12/03/2019
Acaraú
City Acaraú is a proposed new town in the municipality of Bertioga, in the Baixada Santista metropolitan region of the State of São Paulo. Located northeast of the historic port city of Santos, the site borders the highway leading eastward to Rio de Janeiro. This is an area where substantial new growth is expected to serve Brazil’s expanding petroleum economy, but within the environmentally sensitive Mata Atlântica rainforest. The 1,580 ha site is thus uniquely situated, being one of the only two remaining parcels approved for development in the municipality, 90 percent of whose territory has already been permanently dedicated to conservation.
DPZ CoDesign envisioned the new settlement as a model of sustainability, designed to harmonize with the ethos of the existing Fazenda Acaraú wildlife habitat and woodland preservation program. The high density, mixed-use project provides a range of residential options, from large apartment blocks to single-family compounds, with a complement of retail, lodging, educational, civic and recreational facilities. Overlapping networks of streets and pathways to serve pedestrians, joggers and cyclists, in addition to motorists, connect the uses in a fine-grained thoroughfare system. At approximately 500 ha, the City Acaraú development area proper occupies a third of the overall site, the other two-thirds of which shall remain as a natural preserve. The area that can be disturbed within the 500 ha zone amounts to a compact footprint of about 47 ha, largely shaped as an elongated strand of “villages” paralleling the highway. The most urban sector is framed by a pair of easements for a powerline and a gas pipe, and features a main road that meanders and bifurcates, creating a necklace of housing clusters organized around different focal points: storm water retention ponds, stands of preserved forest, and smaller intimate greens. A suburban zone north of the power easement includes a series of “green harbor” enclaves, sensitively inserting lower-density housing and recreational uses high above the forest floor. With the possible addition of a school, affiliated with the eco-preservation mission of the Fazenda, and a worker housing campus, the result begins to approach that of a model self-sustaining community.

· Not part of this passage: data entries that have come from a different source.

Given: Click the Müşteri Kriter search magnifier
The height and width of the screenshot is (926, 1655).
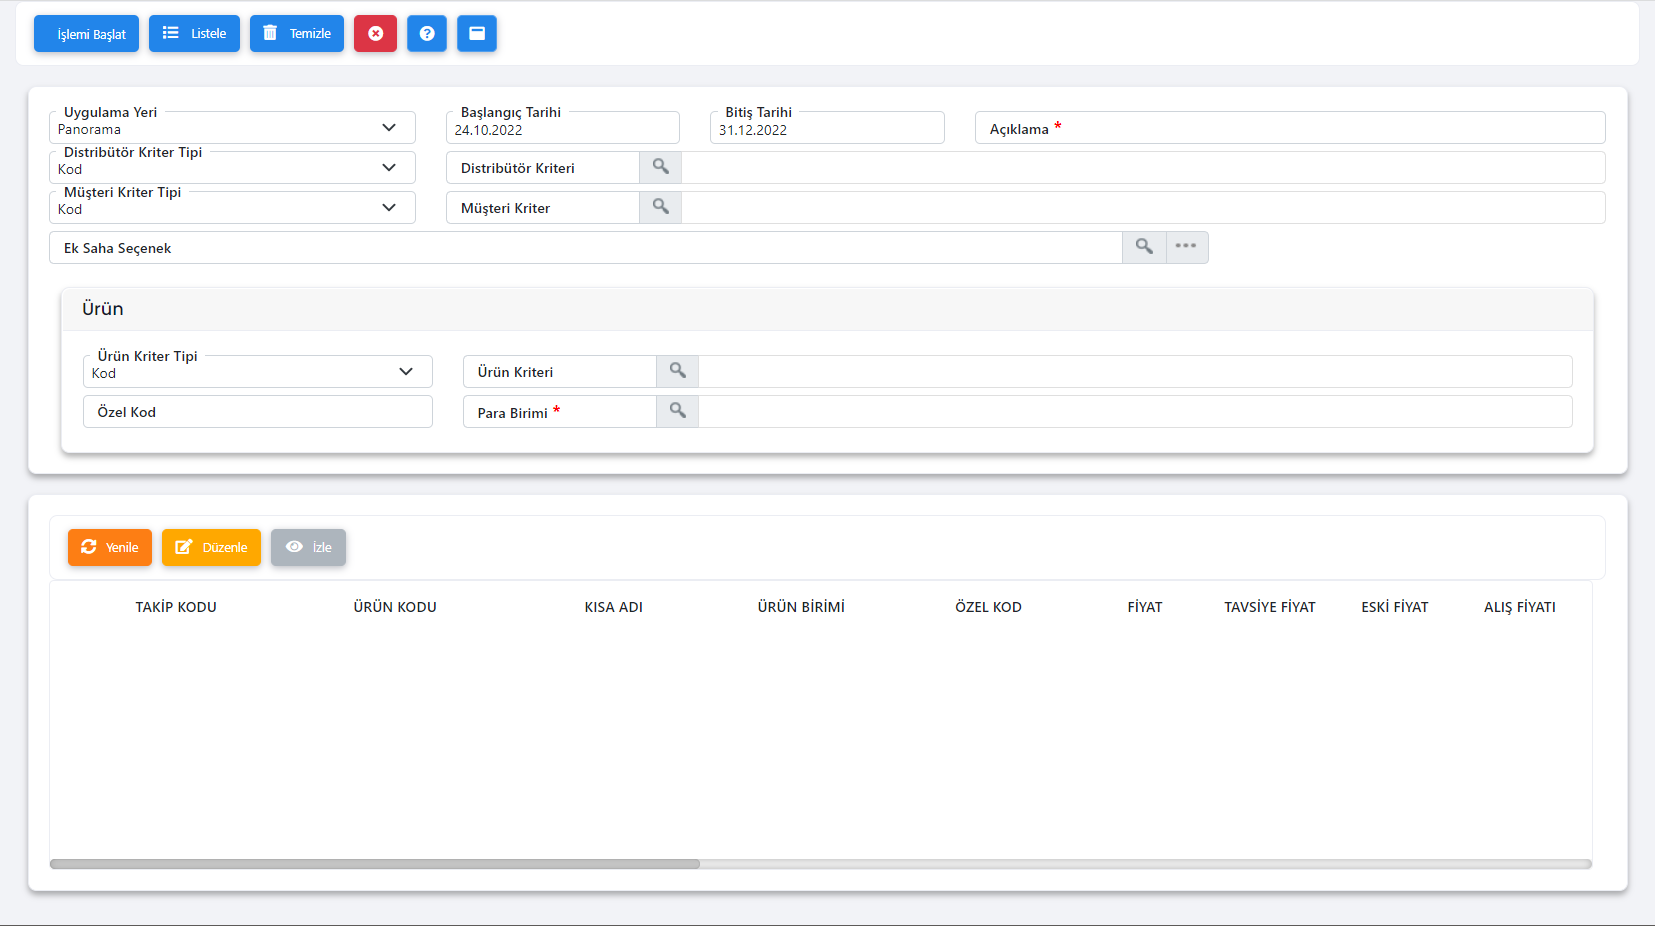Looking at the screenshot, I should point(660,207).
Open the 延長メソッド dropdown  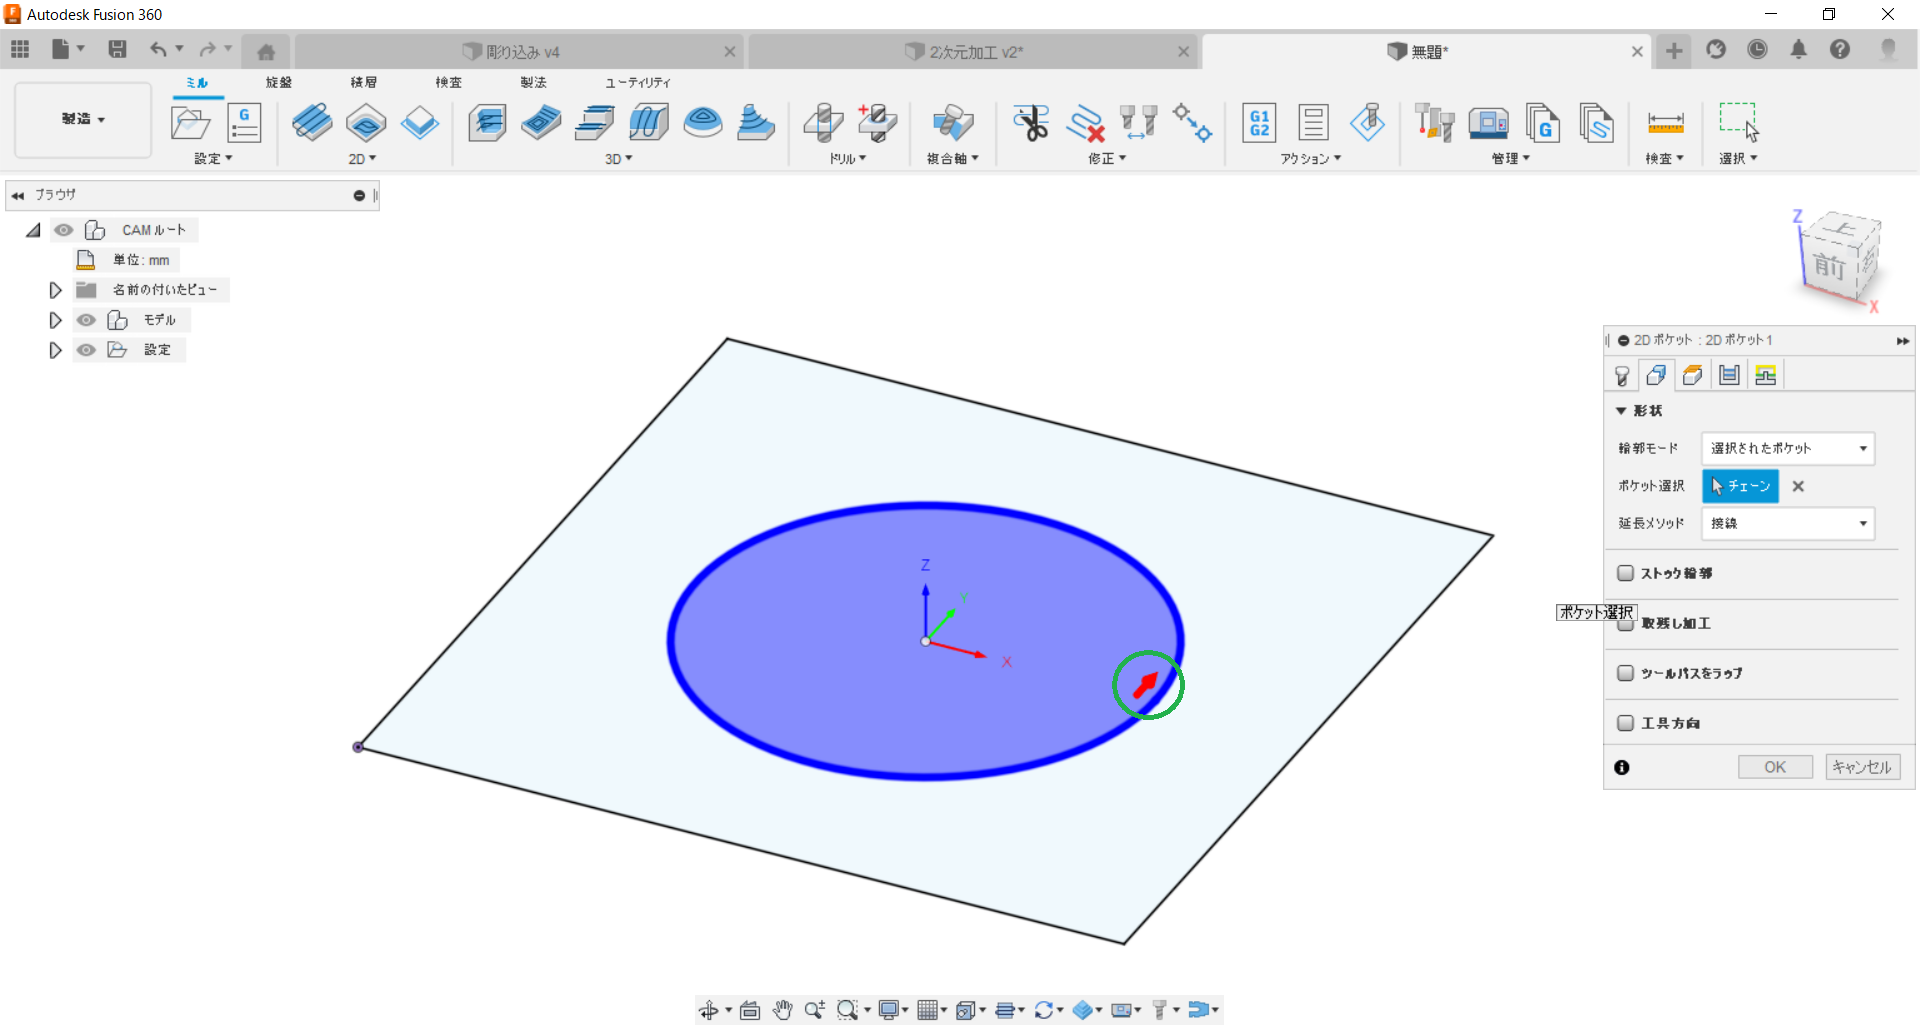pos(1787,523)
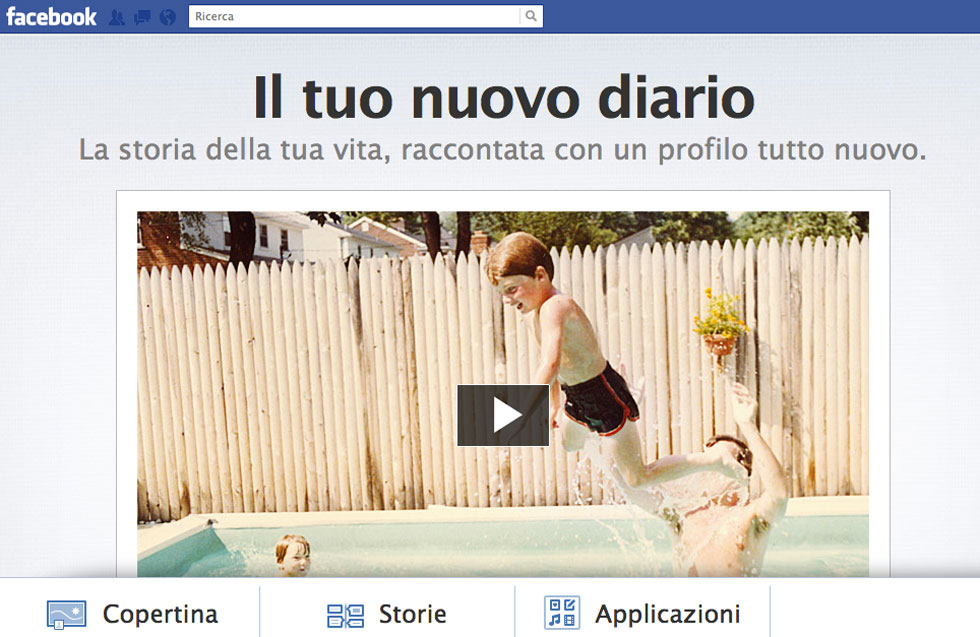Open the friend requests icon
The width and height of the screenshot is (980, 637).
(117, 17)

Our job at CDS was to design the archetypal apartment block concept that would shape all of the organically arranged urban “villages”. These “extruded” structures can twist as necessary to enclose central open spaces of varying dimensions, as well as define the edges of sinuous roadways. The buildings range from four to seven stories high, are double-loaded to achieve the desired density, and feature deep continuous terraces along their perimeter, as well as regularly spaced window wells in the middle, penetrating through compact kitchen and bathroom cores. This allows for shaded yet airy, well-lit interiors with natural cross ventilation. There are one social and one service elevator, as well as one stairway, per every four apartments per floor plate. This arrangement constitutes the basic motif for the buildings, replicated as necessary to adjust to multiple configurations and orientations along their curvilinear geometry, meant to respect topography and tree clusters.
The Ground Floor has a rather continuous row of shops, alternating with residential elevator lobbies granting direct access from the street. An enclosed, continuous parking garage behind the former provides for a controlled environment for vehicle storage, and resident entry into the lobbies. The Second Floor features a continuous pedestrian circulation path, via a central corridor that connects service elevator cores and stairways, and allows residents to move back and forth between buildings, and down onto the street, access from which is electronically controlled to avoid intruders. Window wells above double down as light wells for this corridor, so it is always flooded with natural light during the daytime.
The uppermost floors provide an array of dwelling unit types, besides occasional two-story open terraces that traverse the buildings, as covered open atria for neighbor socialization and solace. Louvered box structures with hidden screen mesh protect window wells from prying eyes and falling objects. Wooden, random brise-soleils along perimeter terrace edges prevent birds from flying onto them. That solves a recurrent problem in earlier developments in the area, which saw many birds fly onto glass doors, killing themselves. They also provide for effective sunlight protection, reducing thermal gain inside apartments. Finally, the roof houses communal terraces with sculptural ventilation stacks, planters, and solar photovoltaic panel mini-farms.